There are varied manifestations of these funnels, based on what is sold to whom (CPG, B2B products and services, B2C subscriptions, B2B2C automotive, Online Education, B2C mobile apps, B2C Insurance, etc.). But the broad framework of the six funnels generally holds true in any situation involving a seller and multiple buyers.
Ten Key Questions for the Chief Digital Officer, Chief Marketing Officer or a CEO.
- Do you know how these six funnels manifest in your company for different types of products and customer segments?
- Do you know the stages, loops, triggers and metrics for each of the funnels and the transitions between? [2]
- Do you know the volume of traffic through these funnels and the rates at which prospective buyers absorb outbound and inbound impressions, progress, convert, activate, use your product or service, and generate value for your business?
- Does your instrumentation of these funnels help you understand attribution of marketing spend in different media and channels: not just to traffic, click-throughs, and conversion, but to customer lifetime value?
- Are you allocating your marketing and sales spending based on these insights? Or better yet, do you have closed loops in place that dynamically adjust digital advertising and marketing spending to what works vs. not?
- If you are a startup or a new business unit, are you investing in optimizing the customer experience and getting to product-market fit, before investing in marketing or growth hacking the front-end funnels? Too many companies commit the unpardonable crime of investing in growth before the product is ready for prime-time.
- If you are post product-market fit, do you understand if / where you may be wasting capital towards generating traffic that does not convert, or worse still, converts but churns at unsustainable rates?
- Do you truly understand the experience of your customers across all touch-points? Do you understand all the systems and data sources — both internal and external — that hold the data related to the experience of the buyer and the customer?

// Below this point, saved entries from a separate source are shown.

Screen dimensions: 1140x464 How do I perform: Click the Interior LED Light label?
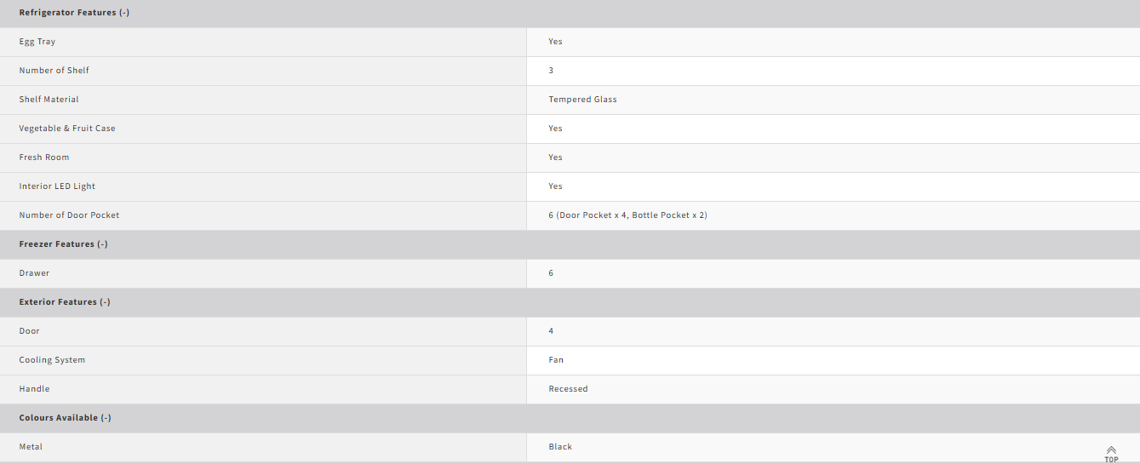(x=57, y=186)
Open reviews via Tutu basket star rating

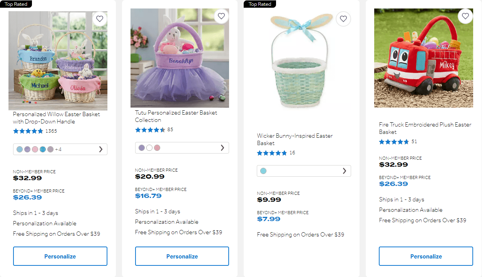pyautogui.click(x=150, y=130)
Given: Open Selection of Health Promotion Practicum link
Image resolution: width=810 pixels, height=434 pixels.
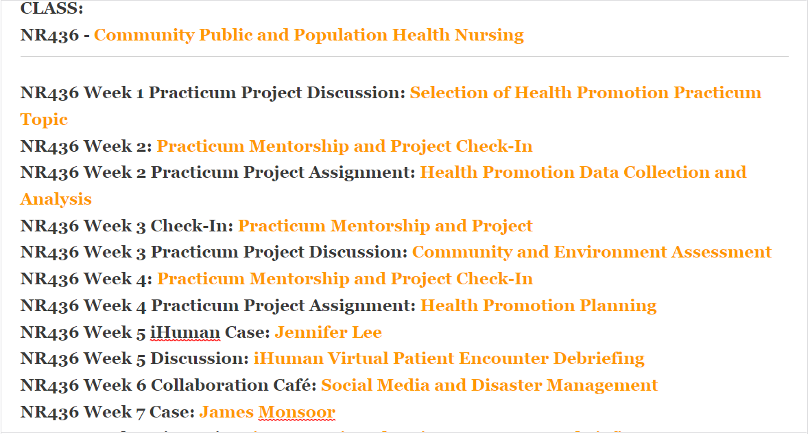Looking at the screenshot, I should pos(585,93).
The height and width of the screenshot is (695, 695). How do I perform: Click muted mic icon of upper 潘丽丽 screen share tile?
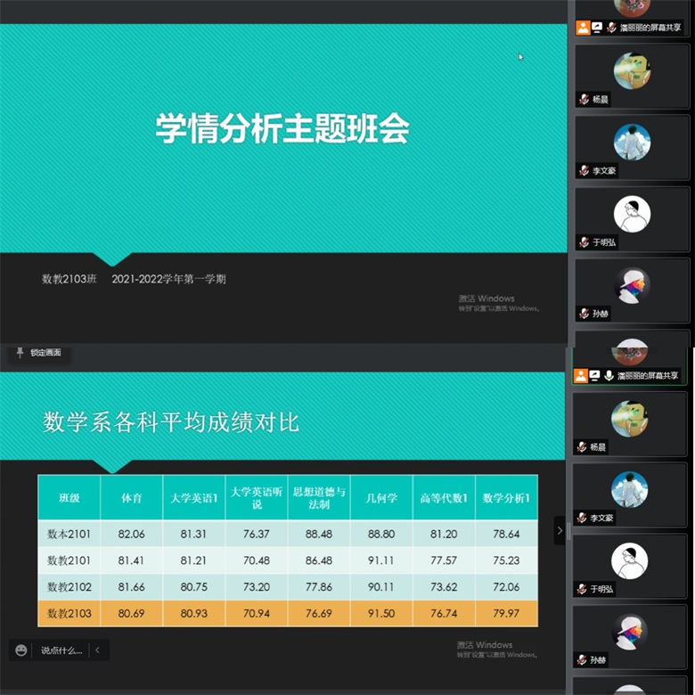coord(611,28)
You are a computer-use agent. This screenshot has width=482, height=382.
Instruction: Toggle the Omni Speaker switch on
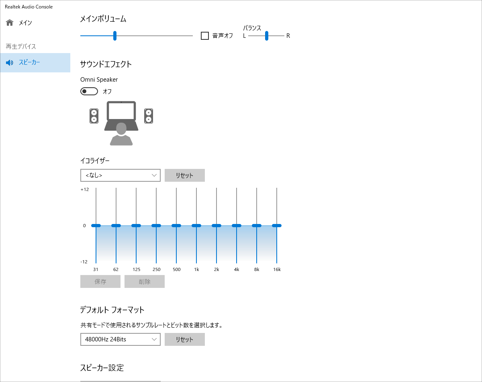(89, 91)
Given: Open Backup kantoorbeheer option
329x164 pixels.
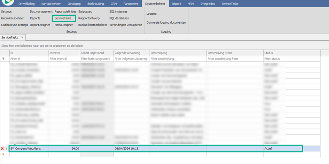Looking at the screenshot, I should [x=93, y=25].

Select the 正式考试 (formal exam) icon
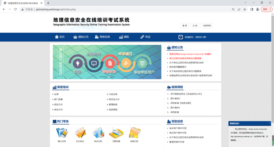coord(80,133)
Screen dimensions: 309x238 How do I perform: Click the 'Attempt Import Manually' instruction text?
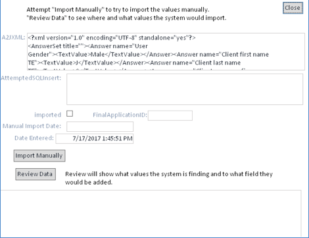tap(118, 10)
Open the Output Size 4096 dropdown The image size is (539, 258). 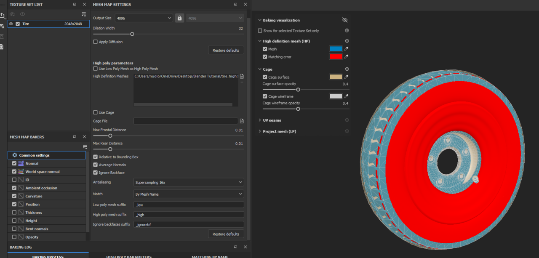(x=144, y=18)
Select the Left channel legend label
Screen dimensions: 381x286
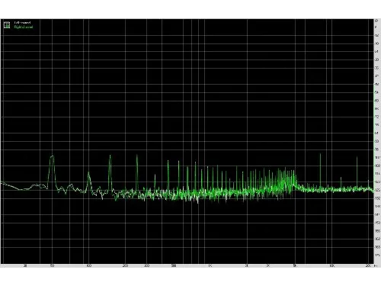tap(23, 23)
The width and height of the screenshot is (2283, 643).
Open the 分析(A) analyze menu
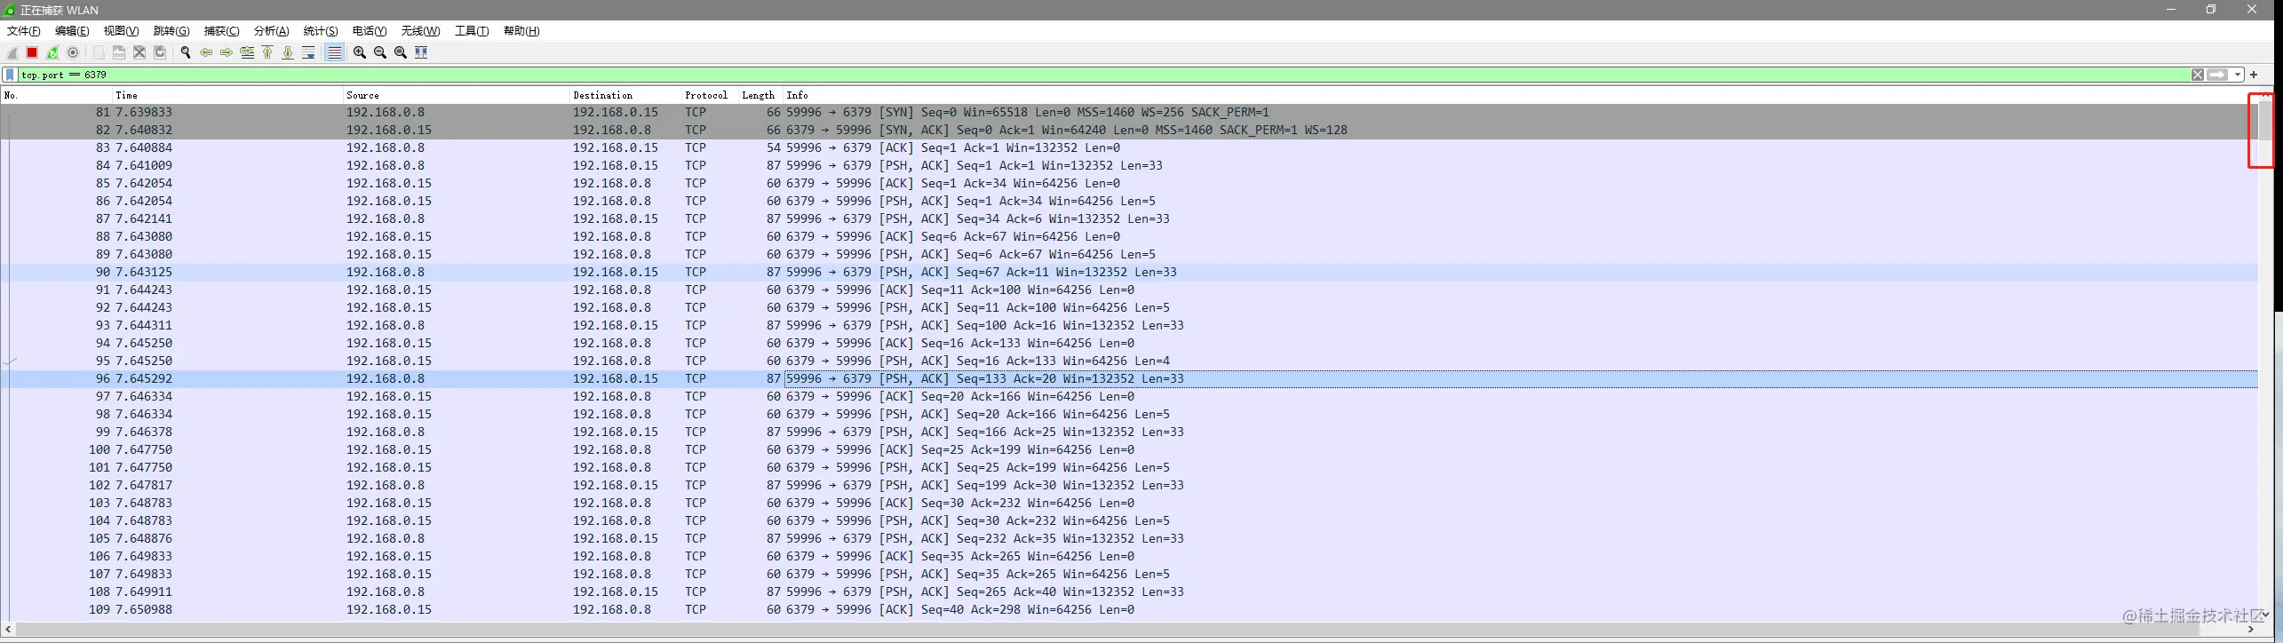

- Do you understand how existing customers are marketed and sold to and do you have data related to pursuits of customer renewal and expansion? Do you understand what represents customer delight and value, and their correlation to the effectiveness of up-sell and cross-sell?
- If you are not the CEO, do you have the explicit mandate to own and shape the experience of the brand across these six funnels? What are your specific goals in the context of the buyer’s journey and how will they be accomplished through collaboration across CDO, CMO and CIO organizations?
Holistic optimization of the six funnels of the buyer’s journey across awareness, acquisition and engagement — using intelligence fueled by data collected across internal and external systems — represents a huge opportunity for enterprises. It holds the potential to radically boost effectiveness of marketing dollars, reduce wasteful spend and increase customer life-time value.
But.
Succeeding at this is a formidable organizational and management challenge. It requires a clear understanding of the status quo, an executive owner of the brand experience who is empowered to drive change, and deep collaboration among multiple stakeholders including CDO, CMO, CIO and more.
Companies that learn to do this well will enjoy a significant and lasting competitive advantage. [3]
Footnotes:
[1] Terms like window shoppers and shoppers are used only to facilitate easy understanding for a casual reader. It is not intended to convey a retail-only context.
[2] A funnel is divided into multiple stages. The transition from one stage to another occurs on a trigger. A trigger is based on a metric specific to a funnel or shared across funnels. Loops are used to model repeating or circular behavior. The funnel also has exits, each of which may need different treatment depending on the type and context. (Think cancellations. Responses will differ depending on reason, tenure, CLTV, etc.)
[3] Assuming that the company delivers a product/service that solves a real problem with a truly differentiated solution. No instrumentation or intelligence on the buyer journey will be useful if this essential prerequisite is not met.